Akibat angka yang tinggi ini, terjadi kesenjangan besar di berbagai industri dan bidang, baik sipil maupun militer. Perempuan dengan cepat mengambil peran di bidang-bidang ini.

“Selain peran tradisional seperti perawat atau sekretaris, banyak yang menjadi tukang las, pengemudi, pilot, atau bahkan tentara,” jelas Whittaker.

Sejak Perang Dunia I, perempuan telah bergerak menggantikan peran pria dalam berbagai posisi. Mereka mengambil posisi non-kombatan seperti juru tulis, pengemudi, perawat, dan pekerjaan berbahaya. Di Inggris perempuan bekerja di pabrik amunisi atau disebut “Munitionettes”. 

Ketika Perang Dunia II meletus, konflik yang jauh lebih besar, membutuhkan lebih banyak perempuan yang dipekerjakan daripada Perang Dunia I. Ribuan perempuan mencari pekerjaan.

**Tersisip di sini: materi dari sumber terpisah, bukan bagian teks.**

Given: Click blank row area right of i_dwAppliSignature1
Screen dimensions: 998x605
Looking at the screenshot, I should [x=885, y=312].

Di masa itu, Whittaker menjelaskan, peran apa yang diambil perempuan berbeda-beda di setiap negara. Hal ini mengikuti kebijakan dari setiap negara. 

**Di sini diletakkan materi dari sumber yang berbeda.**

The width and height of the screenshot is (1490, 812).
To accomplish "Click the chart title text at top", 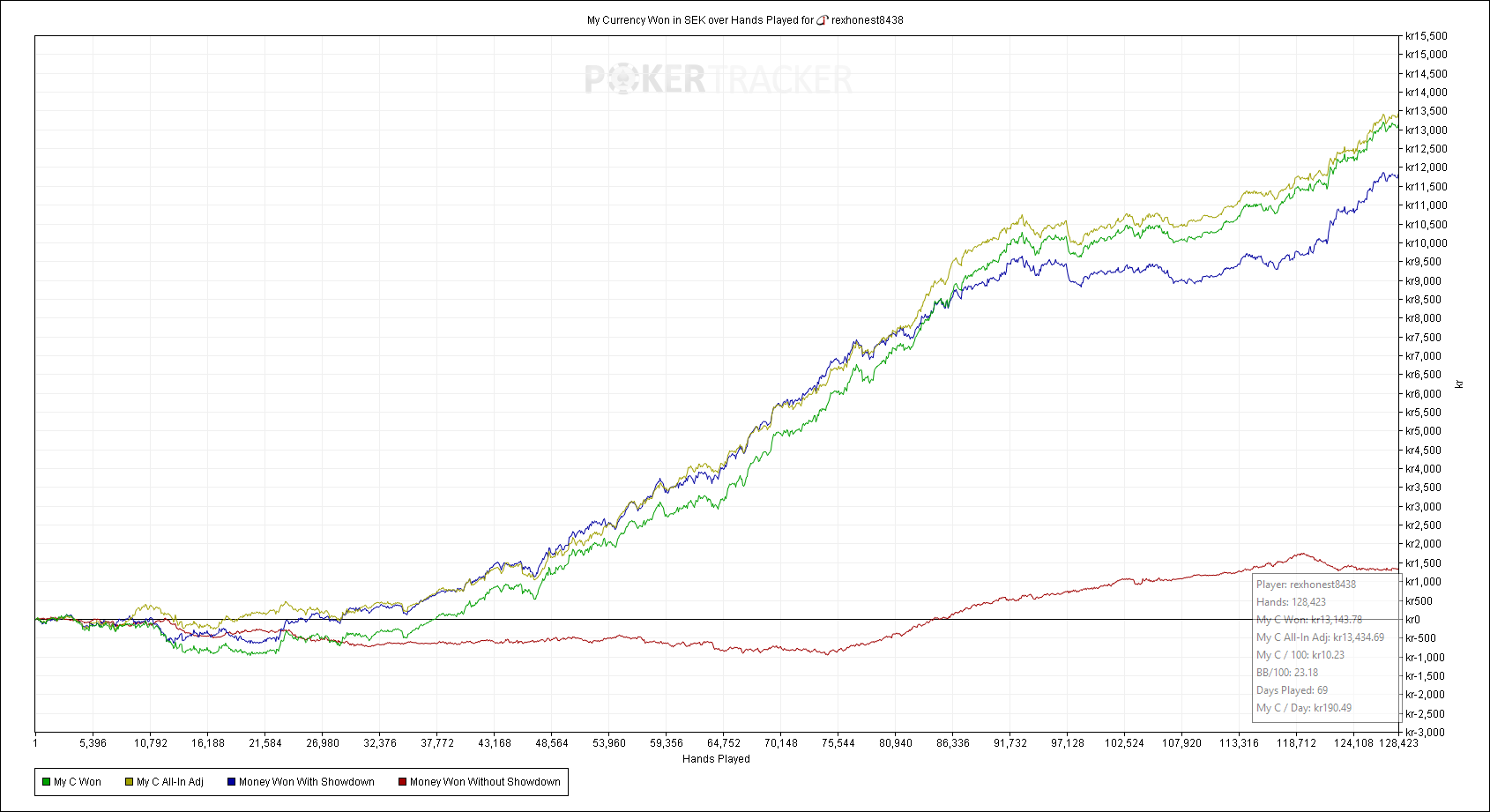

“Beberapa negara melarang perempuan untuk ikut berperang, seperti Inggris atau Amerika Serikat,” jelas Whittaker. “Uni Soviet tidak memiliki keengganan, dan banyak perempuan yang bertugas sebagai pilot, penembak jitu, dan bahkan kru tank.”

Di AS, 19 juta perempuan dipekerjakan, atau tiga puluh enam persen dari keseluruhan. Di Britania Raya, perempuan mendominasi industri-amunisi, kimia, dan perkakas mesin.

Ideologi Nazi secara aktif melarang perempuan dari segala hal kecuali peran domestik sebagai ibu dan pengasuh anak. Namun, Perang memiliki rencana lain–ribuan perempuan mengisi kekosongan mulai dari pekerja domestik hingga penjaga penjara, dan pekerja pertanian.

Perang Dunia II menawarkan peluang kepada perempuan yang tidak ada di Perang Dunia I. Teknologi baru menciptakan prospek seperti radar, dan peran-peran yang sebelumnya tertutup menjadi tersedia karena kebutuhan perang.

Perang Dunia II: Perempuan dalam Angkatan Udara

Lilya Litvyak, Katya Budanova, dan Mariya Kuznetsova adalah tiga jagoan yang ditakuti dari Resimen Tempur Wanita 588 Rusia, yang dipimpin oleh Olga Shirnina. (Museum Wright Perang Dunia II, Wolfeboro)

Radar, teknologi baru pada tahun 1940, membuka peluang bagi perempuan dalam Angkatan Udara Kerajaan Inggris Raya (RAF) sebagai plotter atau pengatur lalu lintas udara. Mereka bertugas mengarahkan pesawat tempur malam ke sasaran yang dituju. 

Para perempuan tersebut biasanya adalah perwira, memiliki kompetensi dan sangat terlatih. Selain itu, perempuan juga diterima dalam unit anti-pesawat terbang, mengoperasikan meriam dan lampu sorot.

Pada Perang Dunia Pertama, pesawat umumnya digunakan untuk pengintaian, pengawalan, dan hanya beberapa serangan udara. Pada Perang Dunia II pesawat menjadi sangat penting, dan memiliki pekerjaan yang kompleks.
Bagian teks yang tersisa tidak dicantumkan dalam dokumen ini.